Вия смотрела на нормандца и, вздыхая, качала головой. Когда рассказ закончился, сказала:
– Местное духовенство тоже не жалует твоего деверя. Епископ пеняет ему, что он редко ходит в церковь, а монахи вообще считают исчадием ада.
Можер повел плечами:
– Я не держу на них зла, пусть тешатся. Пока же у меня есть счет лишь к двум святошам, в чем я дал клятву покойному королю. Настанет время, доберусь до них.
– Ну, это будет еще не скоро, а сейчас мы хотим послушать тебя, – напомнила Юдит. – Расскажи о своем славном предке, ты обещал. Как вышло, что он высадился на берег Франции?

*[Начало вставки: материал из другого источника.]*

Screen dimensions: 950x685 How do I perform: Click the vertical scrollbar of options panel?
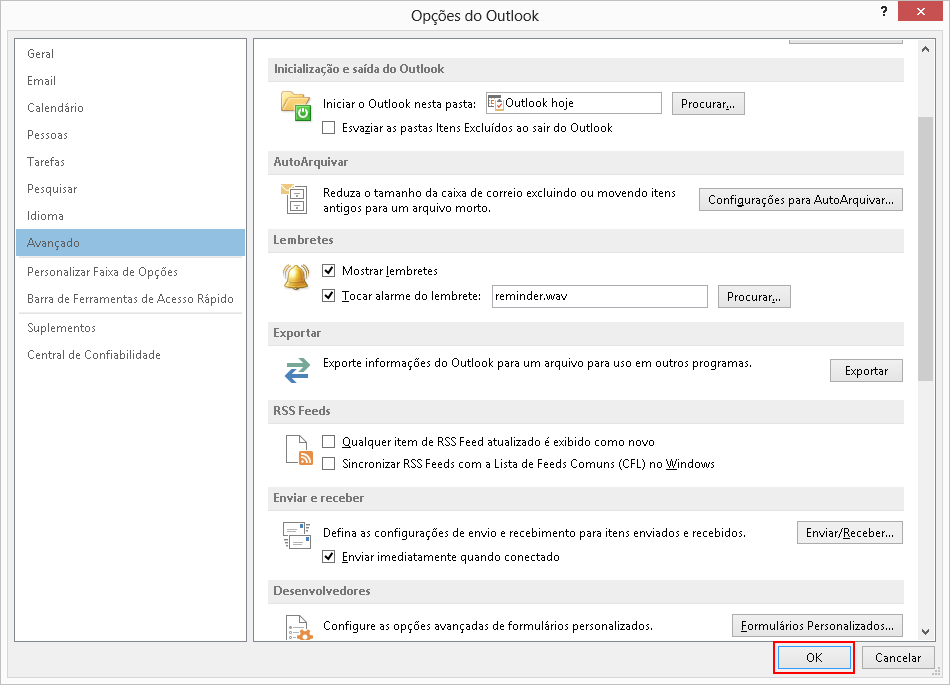(926, 250)
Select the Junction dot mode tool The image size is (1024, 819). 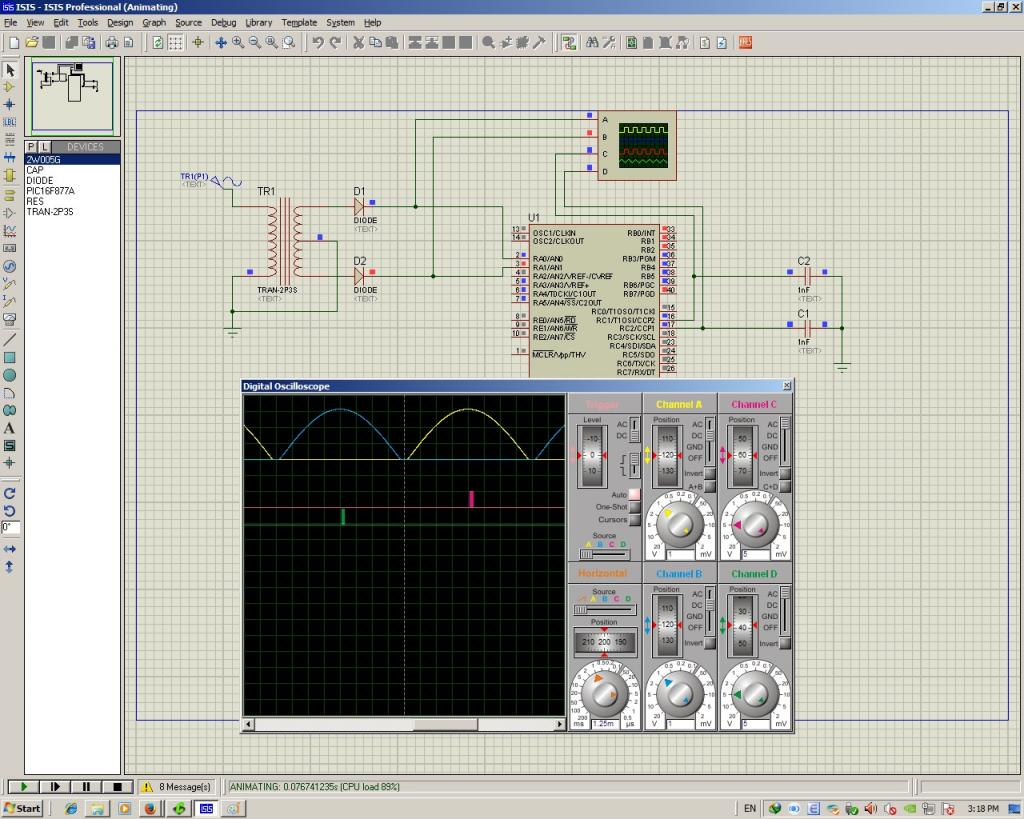click(10, 104)
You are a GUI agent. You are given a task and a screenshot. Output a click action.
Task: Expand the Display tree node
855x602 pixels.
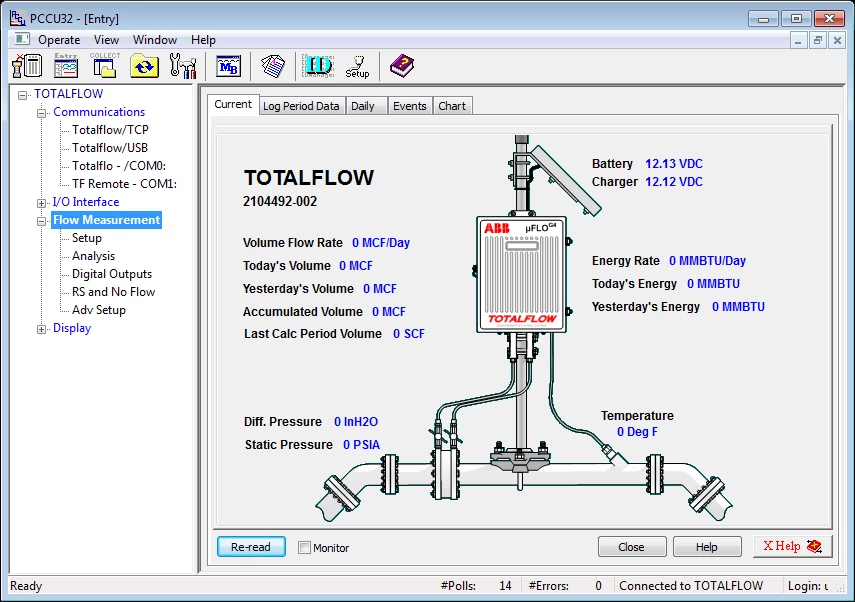pos(41,327)
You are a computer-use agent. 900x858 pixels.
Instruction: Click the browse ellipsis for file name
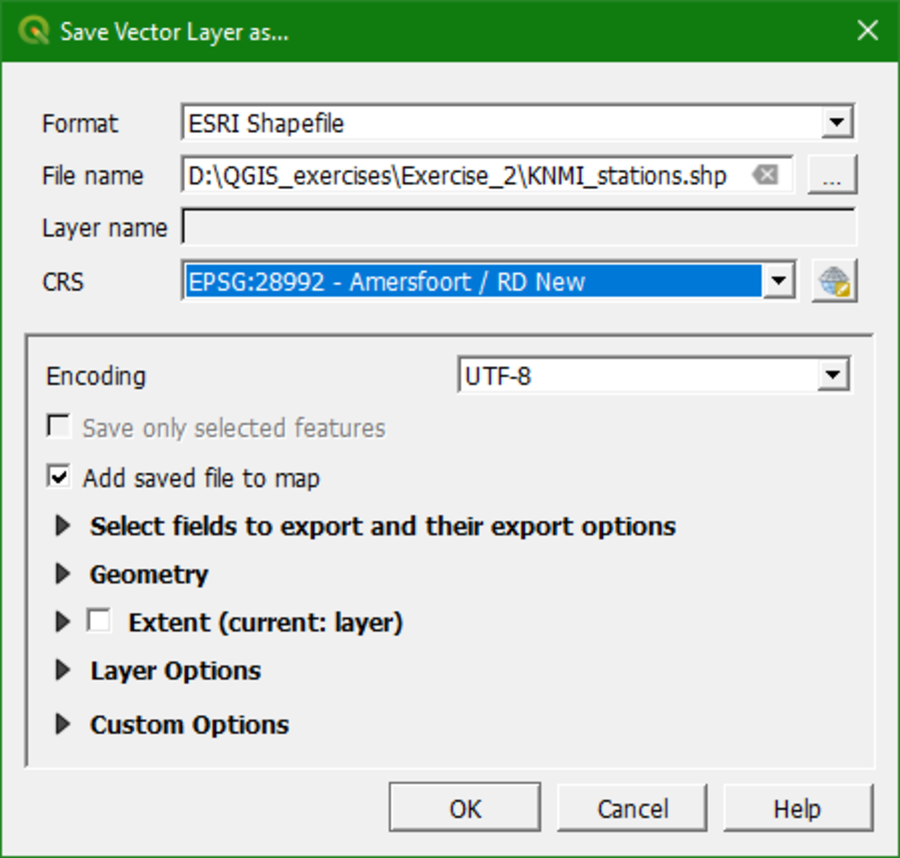(x=832, y=175)
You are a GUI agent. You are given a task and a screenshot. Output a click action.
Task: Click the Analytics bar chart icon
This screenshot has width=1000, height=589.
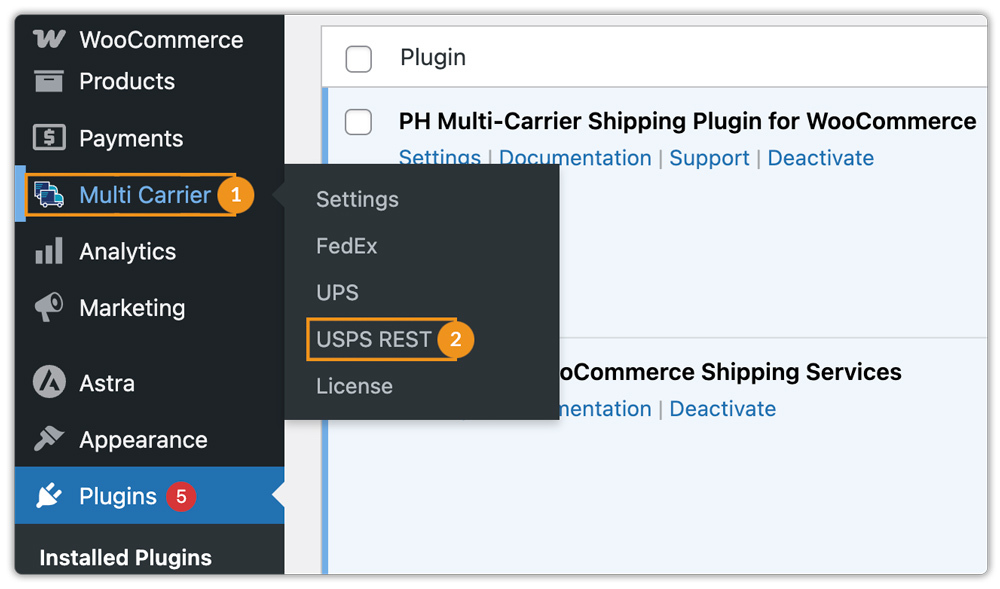[49, 251]
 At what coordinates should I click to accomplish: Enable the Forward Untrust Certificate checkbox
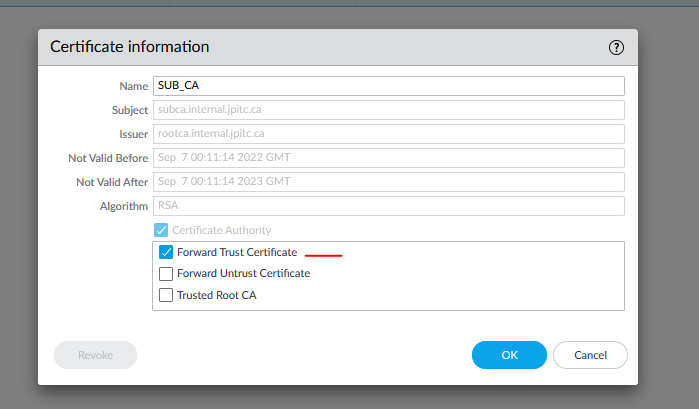[x=166, y=274]
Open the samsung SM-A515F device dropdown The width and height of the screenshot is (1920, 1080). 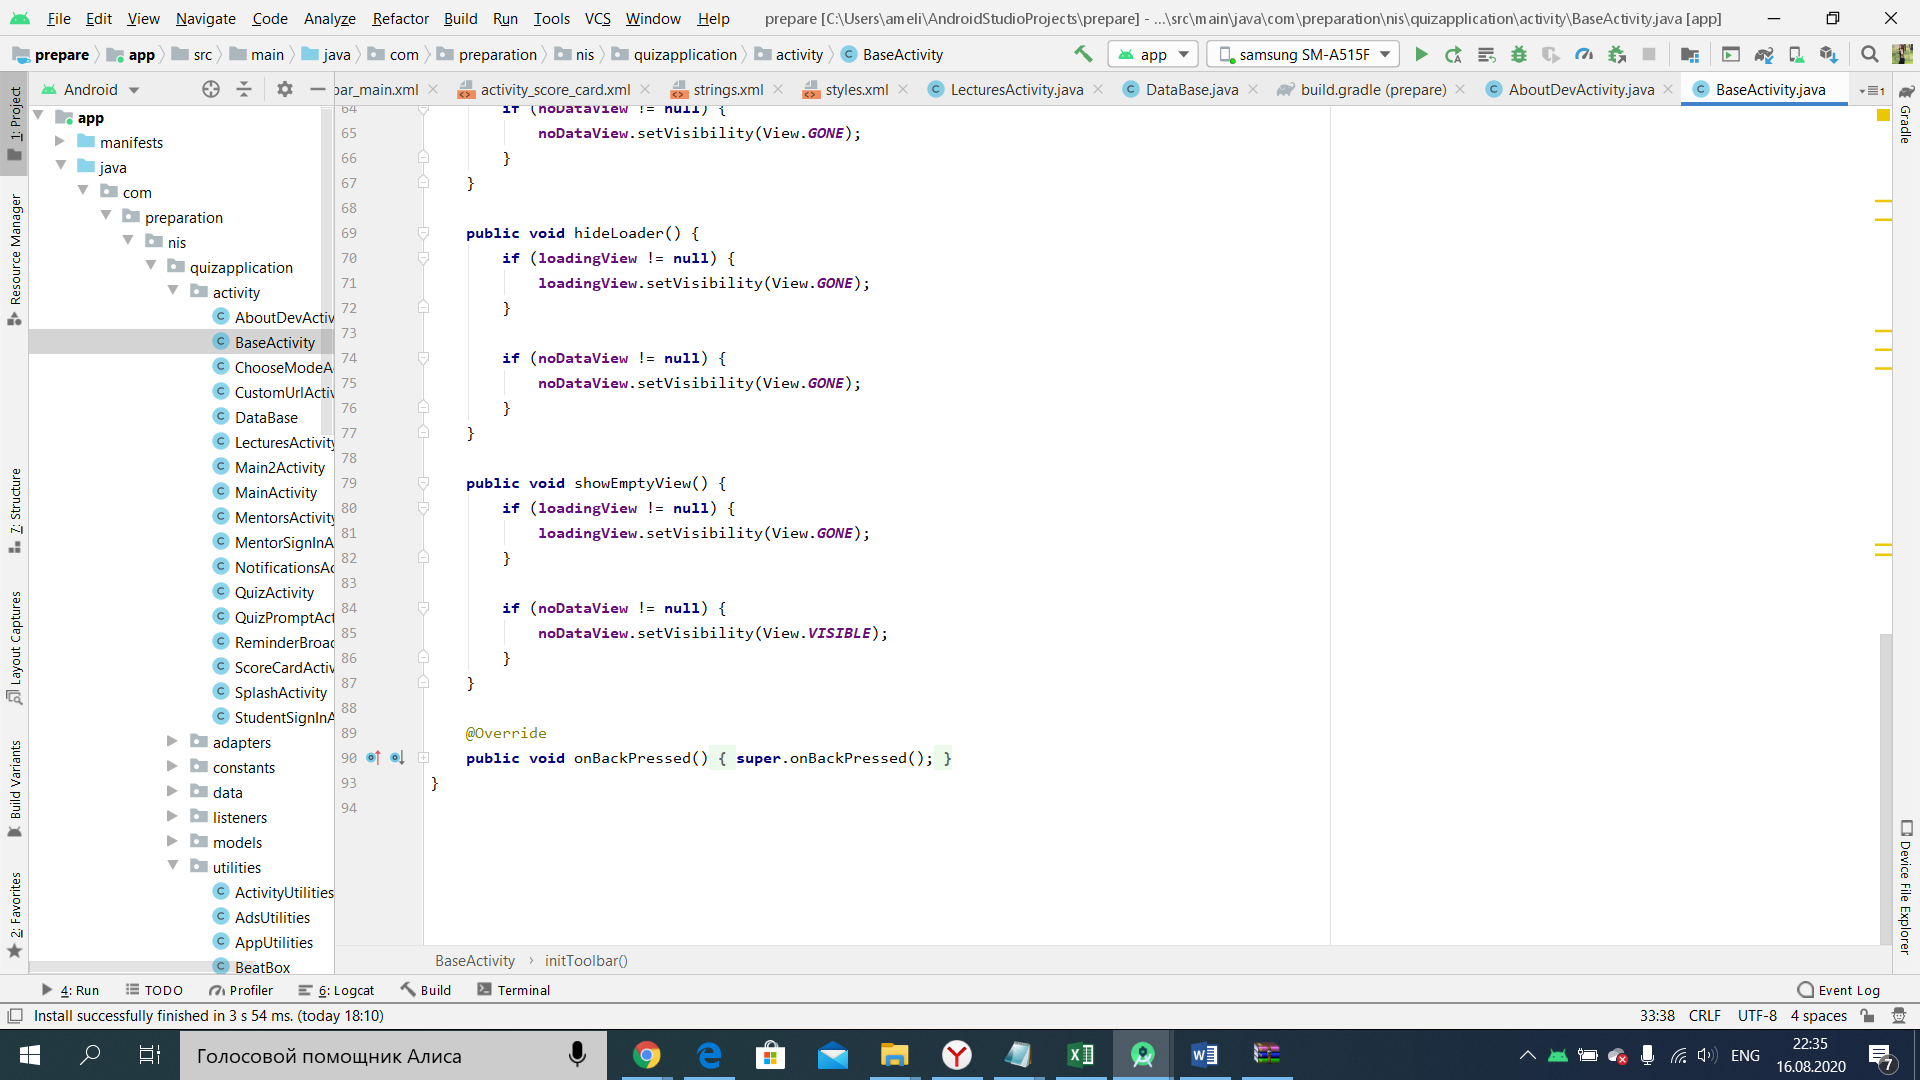(x=1303, y=54)
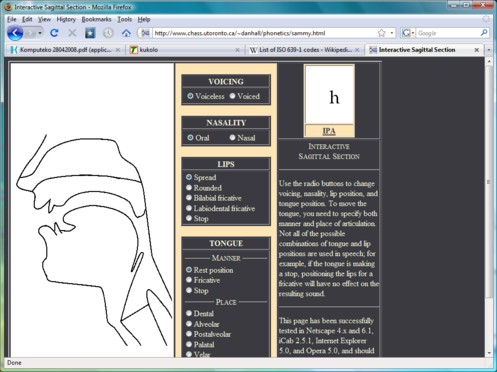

– Хрольф был одним из трех сыновей норвежского ярла, вассала короля Харольда. Один сын погиб в битве с викингами, другой подался в Британию, а Хрольф с такими же охотниками за приключениями, как и он сам, отправился завоевывать новые территории на юго-запад. Возможно, норманны и проплыли бы мимо земли, которую однажды увидели на горизонте, как вдруг их драккар, царапнув обо что-то днищем, дал течь. Норманны тотчас повернули в сторону суши. И все обошлось бы, если бы течь с каждым мгновением не увеличивалась. В конце концов в днище разверзлась дыра, и корабль стал тонуть, когда до берега оставалось уже недалеко. Воду пробовали выгребать, но не успевали, отверстие было столь велико, что в него смог бы пролезть человек. Норманны стали молиться своим богам, моля, чтобы усилился ветер и их судно поскорее выбросило на сушу, но ничто не помогало. Драккар погружался все глубже, и норманны, облаченные в тяжелые доспехи, затянули уже прощальную песню. И тут Роллон бросился к этой пробоине и, упав навзничь, закрыл ее своим телом, только лицо его выглядывало из воды. И он крикнул тогда, чтобы быстрее откачивали воду, а гребцы дружнее работали веслами. К радости норманнов, шлемы которых то и дело мелькали в воздухе, вода остановилась, а потом стала уменьшаться. Наконец показалась и вся голова Роллона в шлеме с рогами, а потом и его тело, и драккар пошел быстрее. В конце концов лодка ткнулась носом в песчаный берег и замерла. Люди были спасены! Они подняли вождя и отнесли на сушу, где тотчас развели костер, чтобы он мог согреться и обсушить одежду. Затем они вернулись к лодке, поглядели на отверстие и ужаснулись. И возблагодарили Одина за то, что он дал их вождю такой огромный рост и ширину в плечах. Будь он таким, как все, – и им не избежать смерти. А Роллон, когда согрелся и вновь надел кожаный панцирь с металлическими бляшками, вынул меч из ножен, вонзил его в землю и сказал: «Отныне это будет наша земля и отсюда пойдет наш род!» Этот меч потом вытаскивали втроем. Вот каков был мой прадед, от которого пошли герцоги Нормандские! И я, сын Ричарда, горжусь, что являюсь потомком славного воина Хрольфа Великана.
Ознакомительная версия.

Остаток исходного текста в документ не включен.